A question for Sandra, if I may: do the majority of pre-university students in China study math and the sciences (esp. physics) in Mandarin and in written Chinese? How about the sciences and engineering at university and grad school levels? Is there a difference in technical education at the “major” institutions like Tsingshua (sp?) in comparison with less prestigious institutions?

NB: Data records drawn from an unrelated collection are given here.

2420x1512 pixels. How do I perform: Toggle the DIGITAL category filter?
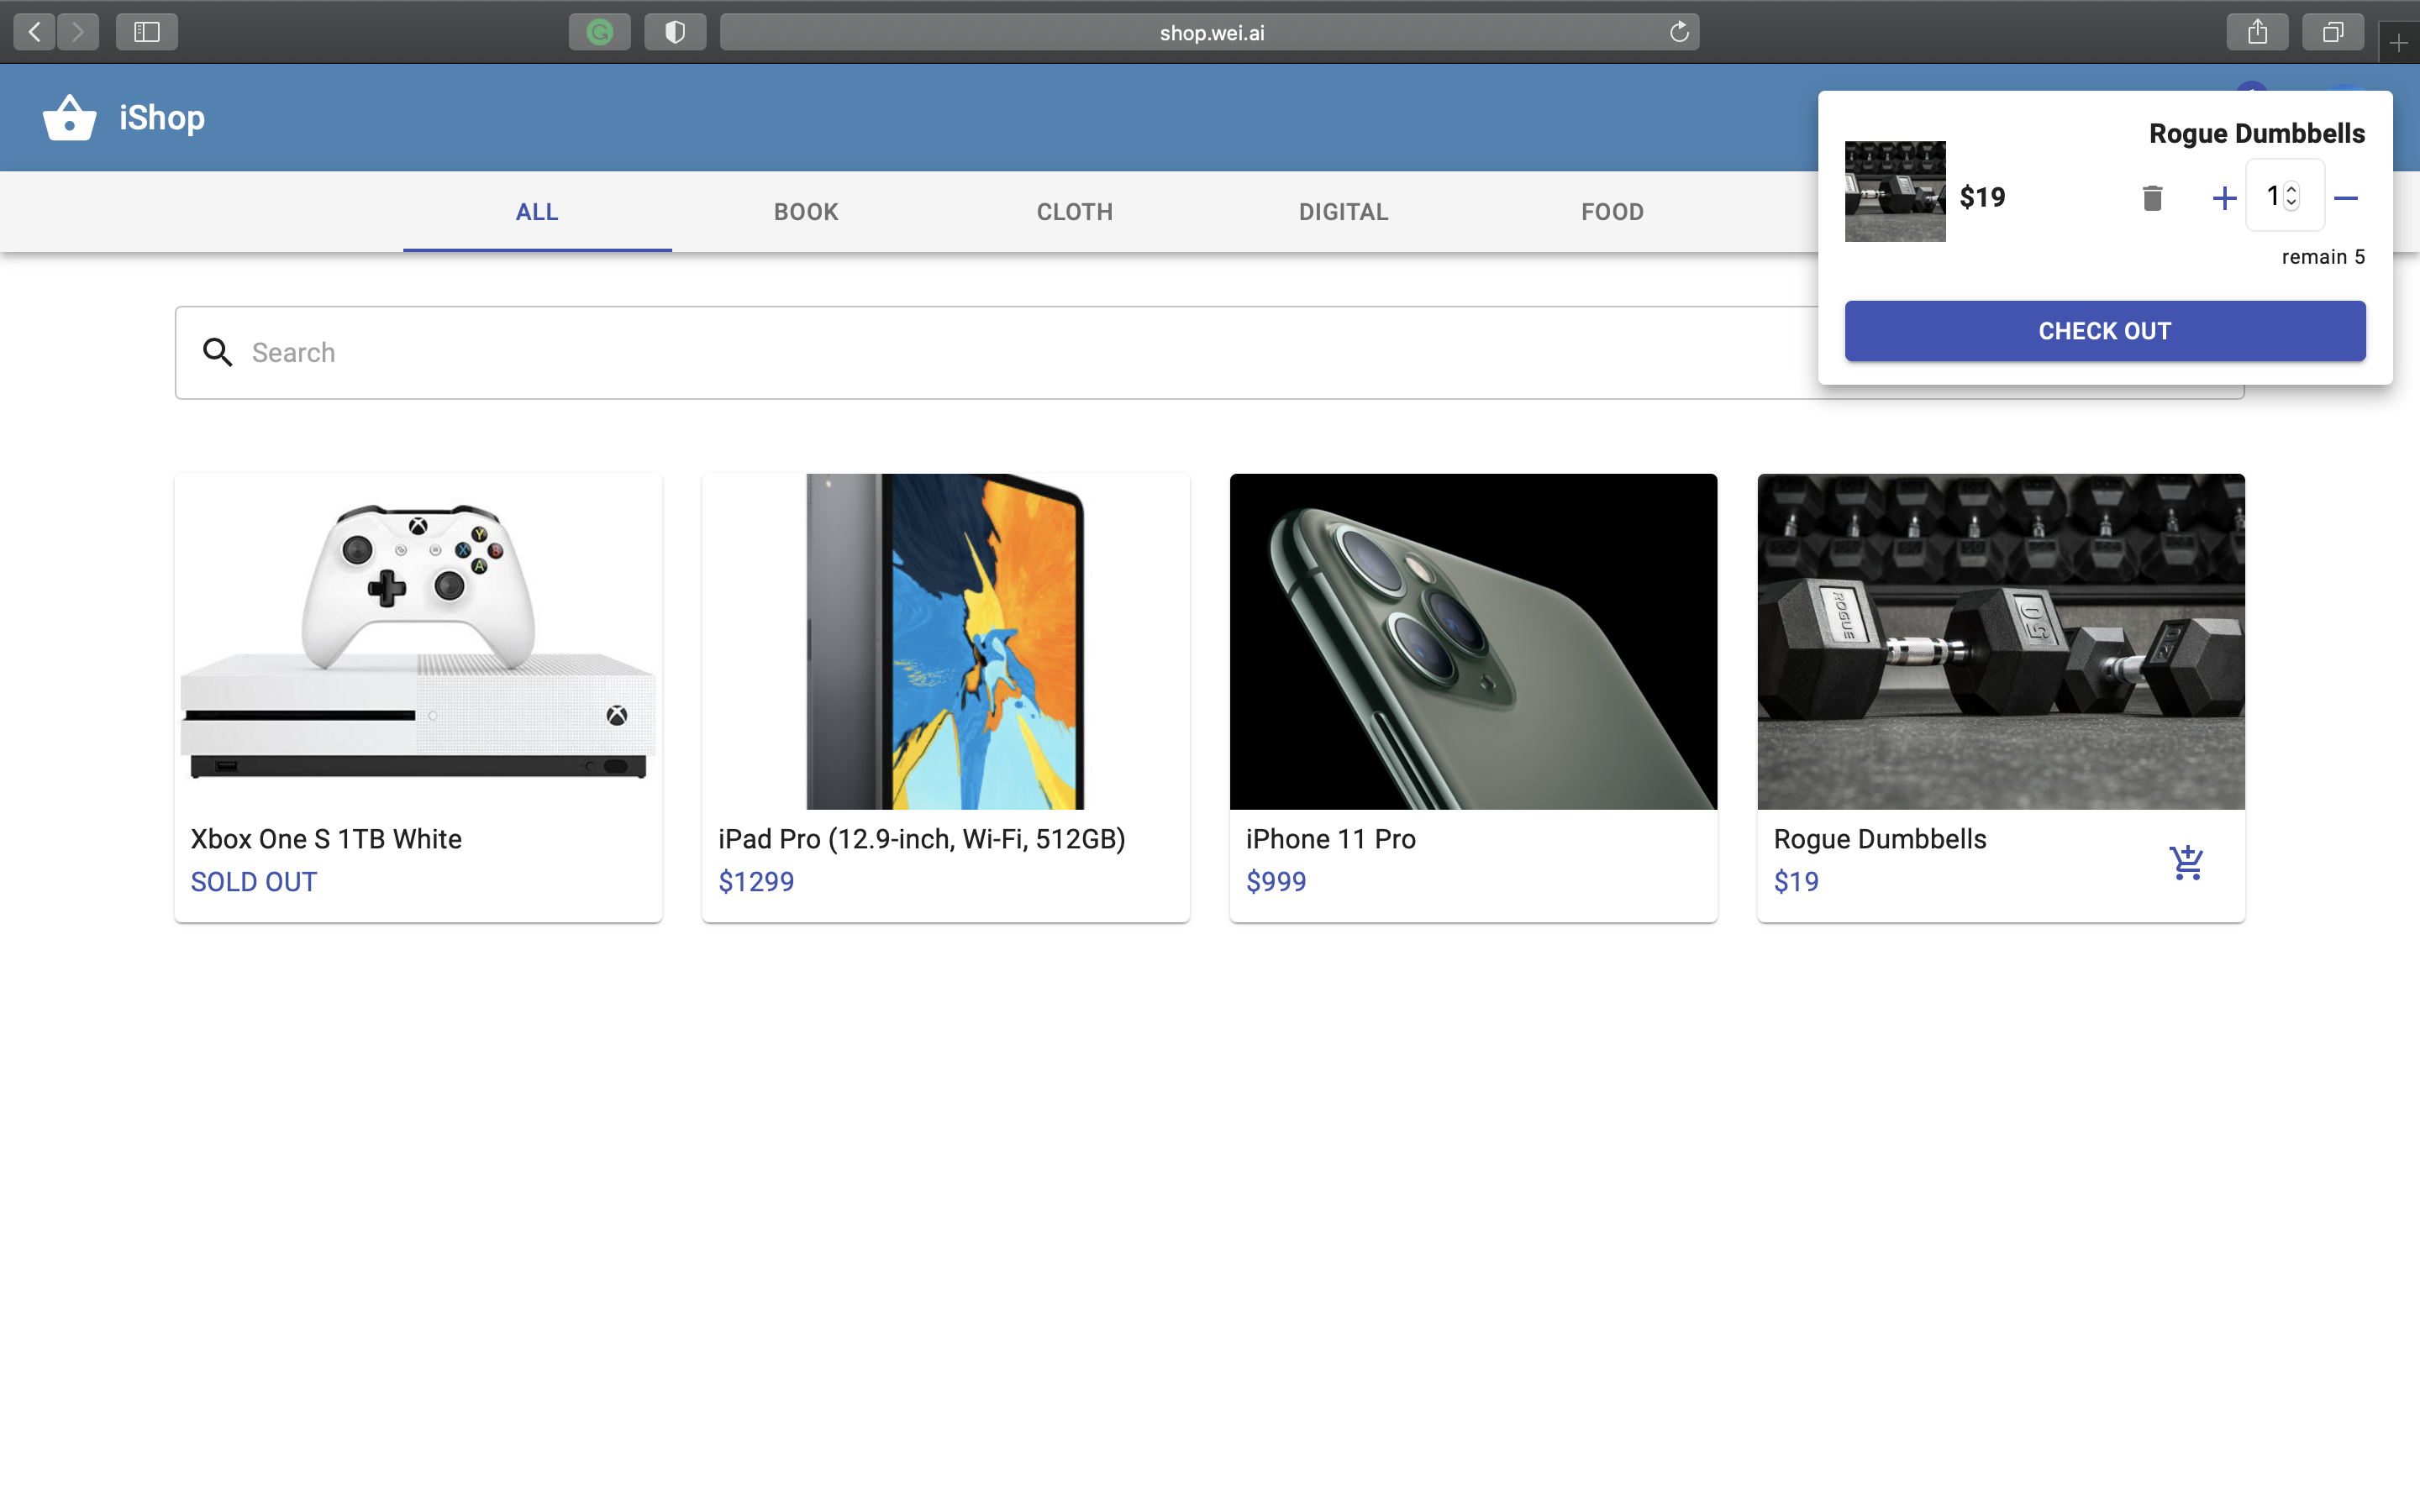[1344, 211]
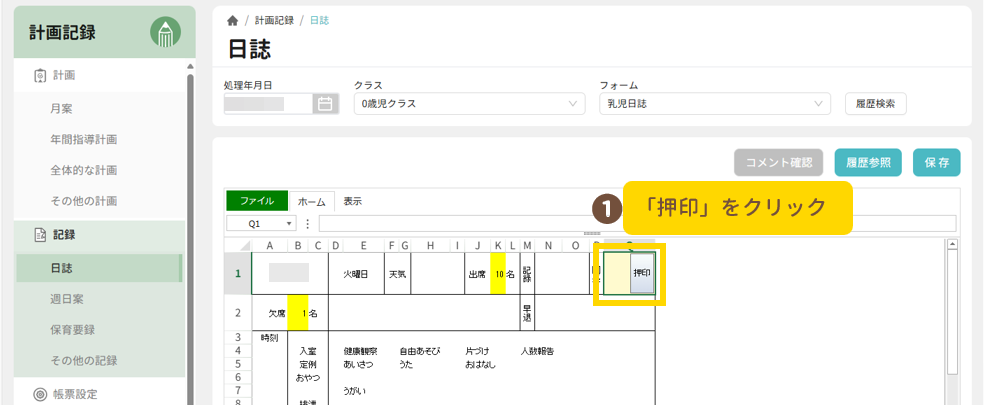The width and height of the screenshot is (984, 405).
Task: Open the calendar date picker icon
Action: [x=324, y=103]
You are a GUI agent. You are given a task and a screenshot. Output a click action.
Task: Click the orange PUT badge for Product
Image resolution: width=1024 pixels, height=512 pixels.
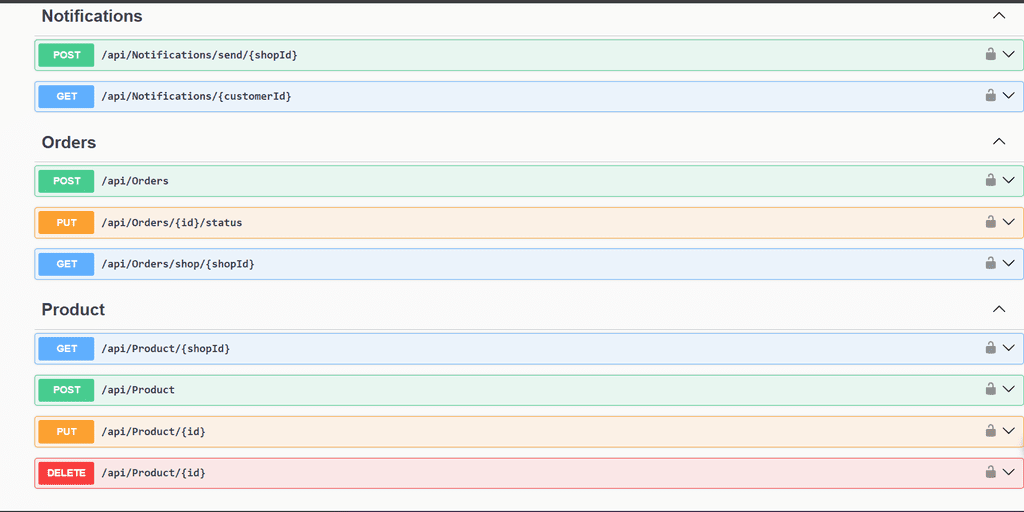point(66,432)
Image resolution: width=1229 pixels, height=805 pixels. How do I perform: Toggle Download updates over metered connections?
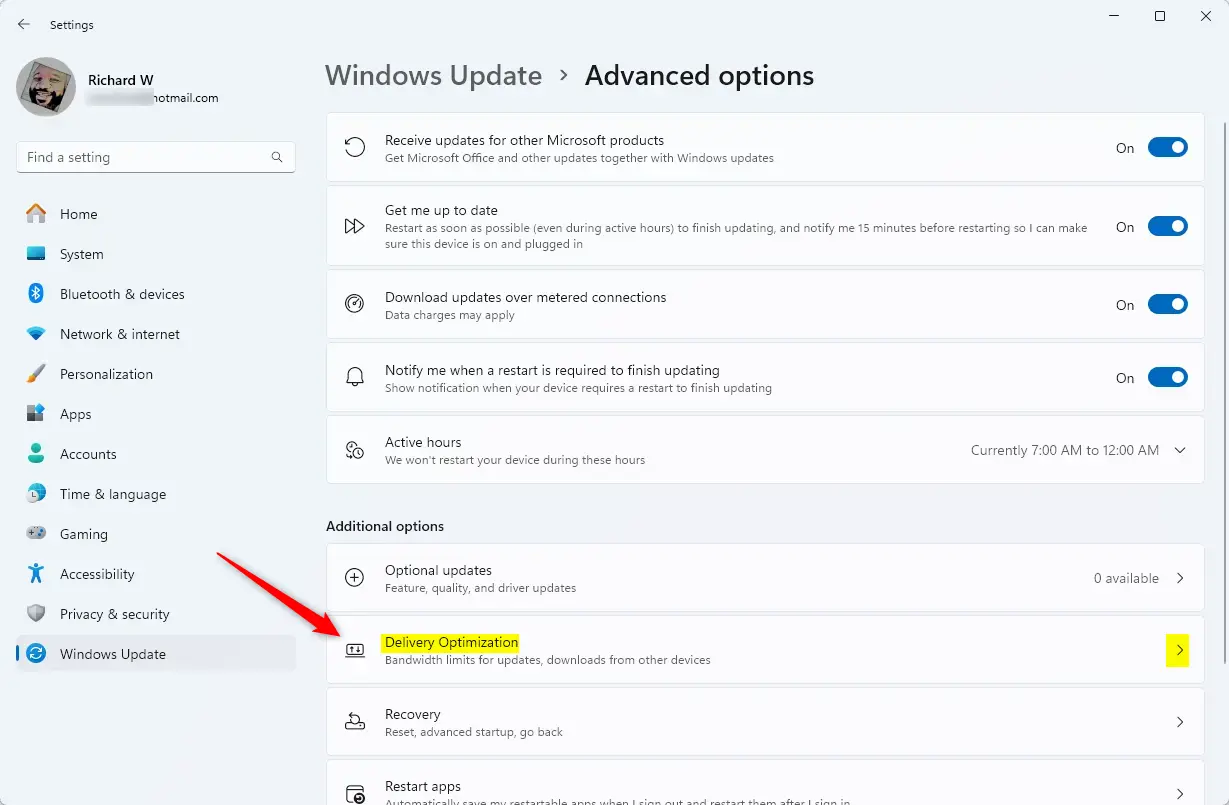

PS: Thanks, Sandra, for hosting this exchange…

Marcia Seligson

Thank you for this great and interesting conversation!

Lisa

They’re so different! Traditional Chinese is so deep and meaningful, and it’s one of the things that I love about the language. In English, when we read a word like “mountain” we see in our minds a mountain (like the ones outside the window where we are right now in Aspen). But the Chinese will interpret the character for “mountain” very differently,depending on their education or personal interests. They might think of a mountain, they might think of a Sung Dynasty landscape painting with great mountains (and man’s insignificance in the face of nature), they might think about Li Bai and f he ever wrote a poem about a mountain, or if there was a battle by a mountain.

Aspen Larry

Lisa: On yesterday’ s panel, I believe you mentioned that you wrote your first novel in Aspen. What is your connection here?

Sandra Tsing Loh

Deb is out prepping for her and Lisa’s next panel. East Meets West on the Page. Bye Deb, and thanks!

Edward

Just to be clear… our son has studied Mandarin for over nine years and graduated UMass/Amherst w/ a BA in Chinese Language and Culture (or something like that). He’s in the equivalent graduate study program at the fac in Bordeaux. His French actually returned pretty quickly, but the mix with Mandarin was challenging and he found it easier to communicate w/ his prof in Chinese rather than in French (English being discouraged, if not verboten, of course…)

Lisa

Nu shu, on the other hand, is a phoentic version of the local dialect. That means it’s much easier to learn. From those 600 characters, the nu shu writers couldmake every combination of words. Only one big problem: it was phoentic, so things could get lost. So which was more important? I’m really glad the women had a way to communicate, but the depth of traditional Chinese characters is unparalleled.

Lisa

Oskar, I know Jody and her documentary. She really helped me. She has so many wonderful memories of being a little girl a the Forbidden City and other nightclubs. To have that child’s eye view was priceless.

Sandra Tsing Loh

All right, Lisa, here’s a bit of a loose baggy monster of a question that brings our science theme back (if with hernia-inducing effort–which I love!). A few weeks ago we hosted Caltech grad Michael Chwe, author of “Jane Austen, Game Theorist.” His belief is that women are better at Game Theory, i.e. anticipating how different people will react, and hence being better able to strategize. He believes this applies to female (rather than male) characters in Jane Austen, and that Austen was openly interested in dissecting the strategizing process.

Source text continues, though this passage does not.